UMass Medical School receives $175 million from Chan family
The University of Massachusetts has announced a $175 million gift from the Chan family and the Morningside Foundation to UMass Medical School.
The unrestricted gift will more than double the medical school's endowment and boost the overall university endowment of about $1 billion. In recognition of the gift, UMass Medical School will be renamed the T.H. Chan School of Medicine in honor of the late patriarch of the Chan family, who was deeply committed to supporting higher education; the Graduate School of Nursing will be renamed for the family's matriarch, Tan Chingfen, a nurse who administered vaccines to neighborhood children in the 1950s; and the Graduate School of Biomedical Sciences will be renamed after the Morningside Foundation. UMass Medical has a particular focus on primary care, a specialty that suffers from a shortage of doctors, according to the university.

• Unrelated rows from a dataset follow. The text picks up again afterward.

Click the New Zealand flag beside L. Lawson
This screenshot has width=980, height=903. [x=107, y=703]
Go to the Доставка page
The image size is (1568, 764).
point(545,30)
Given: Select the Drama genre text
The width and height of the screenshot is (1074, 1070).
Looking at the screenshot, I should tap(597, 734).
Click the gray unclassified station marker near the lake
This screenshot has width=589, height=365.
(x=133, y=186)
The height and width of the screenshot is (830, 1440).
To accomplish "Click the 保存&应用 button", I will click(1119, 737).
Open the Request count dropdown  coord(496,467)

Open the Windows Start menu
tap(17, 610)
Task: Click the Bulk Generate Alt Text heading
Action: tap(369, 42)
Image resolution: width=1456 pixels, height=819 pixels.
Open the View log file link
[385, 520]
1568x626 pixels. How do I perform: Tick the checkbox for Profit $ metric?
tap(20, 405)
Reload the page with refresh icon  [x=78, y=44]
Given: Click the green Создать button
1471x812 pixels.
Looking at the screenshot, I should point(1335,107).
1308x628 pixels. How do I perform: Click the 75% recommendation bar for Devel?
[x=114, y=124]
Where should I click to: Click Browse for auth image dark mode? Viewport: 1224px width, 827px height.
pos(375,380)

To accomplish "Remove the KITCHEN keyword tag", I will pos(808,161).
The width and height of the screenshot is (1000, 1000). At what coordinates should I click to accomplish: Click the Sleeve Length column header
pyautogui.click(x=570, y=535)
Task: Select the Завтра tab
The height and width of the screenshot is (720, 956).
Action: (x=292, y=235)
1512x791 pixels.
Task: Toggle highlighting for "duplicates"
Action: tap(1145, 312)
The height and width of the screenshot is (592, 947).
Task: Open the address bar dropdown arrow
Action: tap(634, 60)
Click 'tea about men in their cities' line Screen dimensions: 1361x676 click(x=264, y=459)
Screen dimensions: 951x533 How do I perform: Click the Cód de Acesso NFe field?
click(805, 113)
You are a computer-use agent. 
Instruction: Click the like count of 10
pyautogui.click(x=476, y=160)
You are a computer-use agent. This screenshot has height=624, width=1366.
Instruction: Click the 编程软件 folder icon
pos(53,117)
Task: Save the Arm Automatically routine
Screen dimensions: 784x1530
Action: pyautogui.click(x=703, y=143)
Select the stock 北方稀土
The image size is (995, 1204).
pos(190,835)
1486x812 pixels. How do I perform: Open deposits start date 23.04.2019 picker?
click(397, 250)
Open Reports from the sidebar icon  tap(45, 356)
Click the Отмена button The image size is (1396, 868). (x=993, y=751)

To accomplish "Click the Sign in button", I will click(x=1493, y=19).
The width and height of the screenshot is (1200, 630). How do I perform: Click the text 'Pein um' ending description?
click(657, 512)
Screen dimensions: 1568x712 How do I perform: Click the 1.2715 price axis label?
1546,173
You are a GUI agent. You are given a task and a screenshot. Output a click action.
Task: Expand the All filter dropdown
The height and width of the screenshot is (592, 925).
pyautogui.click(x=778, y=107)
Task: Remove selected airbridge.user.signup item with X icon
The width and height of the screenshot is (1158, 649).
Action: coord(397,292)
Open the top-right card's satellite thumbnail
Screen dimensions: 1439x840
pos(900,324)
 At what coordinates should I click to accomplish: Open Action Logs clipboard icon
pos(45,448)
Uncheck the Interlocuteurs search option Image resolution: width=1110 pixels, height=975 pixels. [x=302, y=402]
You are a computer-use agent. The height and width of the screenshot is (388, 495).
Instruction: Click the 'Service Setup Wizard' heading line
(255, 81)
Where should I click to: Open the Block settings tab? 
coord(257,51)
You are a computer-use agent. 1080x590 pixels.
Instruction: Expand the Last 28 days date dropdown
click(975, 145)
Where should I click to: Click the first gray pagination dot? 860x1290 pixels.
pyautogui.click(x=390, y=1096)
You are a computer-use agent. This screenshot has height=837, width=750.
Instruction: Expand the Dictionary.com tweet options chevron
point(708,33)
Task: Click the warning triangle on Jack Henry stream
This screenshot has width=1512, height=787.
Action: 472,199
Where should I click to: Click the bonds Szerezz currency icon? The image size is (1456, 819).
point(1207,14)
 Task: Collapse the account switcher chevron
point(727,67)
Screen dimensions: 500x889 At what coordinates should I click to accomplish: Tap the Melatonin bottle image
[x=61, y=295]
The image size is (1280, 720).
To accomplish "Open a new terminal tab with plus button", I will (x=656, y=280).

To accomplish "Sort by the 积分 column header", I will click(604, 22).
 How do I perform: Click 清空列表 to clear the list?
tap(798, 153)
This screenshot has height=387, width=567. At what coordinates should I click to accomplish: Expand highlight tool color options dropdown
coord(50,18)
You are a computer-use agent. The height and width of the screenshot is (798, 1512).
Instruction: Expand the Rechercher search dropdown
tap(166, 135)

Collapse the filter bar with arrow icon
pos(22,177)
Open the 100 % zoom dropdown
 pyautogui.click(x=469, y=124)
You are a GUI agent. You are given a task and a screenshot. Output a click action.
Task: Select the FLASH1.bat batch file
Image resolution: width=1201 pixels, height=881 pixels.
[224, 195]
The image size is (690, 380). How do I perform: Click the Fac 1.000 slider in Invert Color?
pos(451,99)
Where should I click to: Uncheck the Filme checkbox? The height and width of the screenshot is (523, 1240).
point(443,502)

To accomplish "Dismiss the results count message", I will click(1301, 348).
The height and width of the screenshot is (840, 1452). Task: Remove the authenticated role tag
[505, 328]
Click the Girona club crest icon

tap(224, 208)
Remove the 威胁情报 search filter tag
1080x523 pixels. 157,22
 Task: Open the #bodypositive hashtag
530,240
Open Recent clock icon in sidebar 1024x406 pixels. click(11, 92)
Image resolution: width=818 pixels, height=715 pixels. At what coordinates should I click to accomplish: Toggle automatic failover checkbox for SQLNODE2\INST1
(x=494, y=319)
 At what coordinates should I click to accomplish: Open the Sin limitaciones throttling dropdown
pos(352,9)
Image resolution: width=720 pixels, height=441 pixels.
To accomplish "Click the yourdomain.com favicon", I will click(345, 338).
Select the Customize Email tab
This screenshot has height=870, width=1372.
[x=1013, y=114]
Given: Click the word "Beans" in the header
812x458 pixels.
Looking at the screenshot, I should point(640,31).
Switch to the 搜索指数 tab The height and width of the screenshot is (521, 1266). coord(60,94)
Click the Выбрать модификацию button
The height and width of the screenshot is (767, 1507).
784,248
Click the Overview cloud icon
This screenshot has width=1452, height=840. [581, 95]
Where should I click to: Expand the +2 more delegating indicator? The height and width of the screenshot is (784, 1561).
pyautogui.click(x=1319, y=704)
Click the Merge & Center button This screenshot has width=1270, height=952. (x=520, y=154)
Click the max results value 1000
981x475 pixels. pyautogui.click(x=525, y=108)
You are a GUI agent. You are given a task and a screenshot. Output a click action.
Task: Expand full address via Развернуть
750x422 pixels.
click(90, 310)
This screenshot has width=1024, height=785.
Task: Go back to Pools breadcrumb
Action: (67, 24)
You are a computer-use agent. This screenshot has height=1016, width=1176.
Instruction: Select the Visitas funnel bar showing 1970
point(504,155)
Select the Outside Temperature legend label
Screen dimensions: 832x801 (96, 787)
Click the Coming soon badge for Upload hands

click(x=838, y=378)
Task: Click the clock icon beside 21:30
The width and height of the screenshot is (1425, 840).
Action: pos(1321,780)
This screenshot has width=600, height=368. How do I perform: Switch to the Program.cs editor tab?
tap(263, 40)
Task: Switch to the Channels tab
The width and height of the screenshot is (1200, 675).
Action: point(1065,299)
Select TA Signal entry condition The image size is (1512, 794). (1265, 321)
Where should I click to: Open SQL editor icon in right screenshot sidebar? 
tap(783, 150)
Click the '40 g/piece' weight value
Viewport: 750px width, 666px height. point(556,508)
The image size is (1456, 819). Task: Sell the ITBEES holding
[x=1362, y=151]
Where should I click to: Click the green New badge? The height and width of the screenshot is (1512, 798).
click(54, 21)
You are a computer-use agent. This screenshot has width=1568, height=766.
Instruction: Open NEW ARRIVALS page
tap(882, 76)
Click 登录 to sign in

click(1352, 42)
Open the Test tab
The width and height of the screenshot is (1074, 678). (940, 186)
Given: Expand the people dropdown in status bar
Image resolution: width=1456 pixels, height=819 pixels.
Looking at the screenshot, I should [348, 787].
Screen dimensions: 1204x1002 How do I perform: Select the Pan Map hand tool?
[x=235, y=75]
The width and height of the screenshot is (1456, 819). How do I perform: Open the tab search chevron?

"It makes a lot of sense to support the public universities," said billionaire investor Gerald Chan, who owns several properties in Harvard Square. "The private [universities] have such abundant resources. On the margin, any incremental giving probably won't mean as much as it does to the publics that are so starved for resources."
"This gift is a powerful statement about the stature — and the potential — of our medical school, a very special place," said Michael F. Collins, chancellor of the medical school. "The confidence this historic gift conveys about our medical school is breathtaking, permitting us to recruit renowned and innovative faculty, conduct more breakthrough biomedical research, offer financial support to highly qualified and diverse students, and be ever more expansive in fulfilling our public service mission."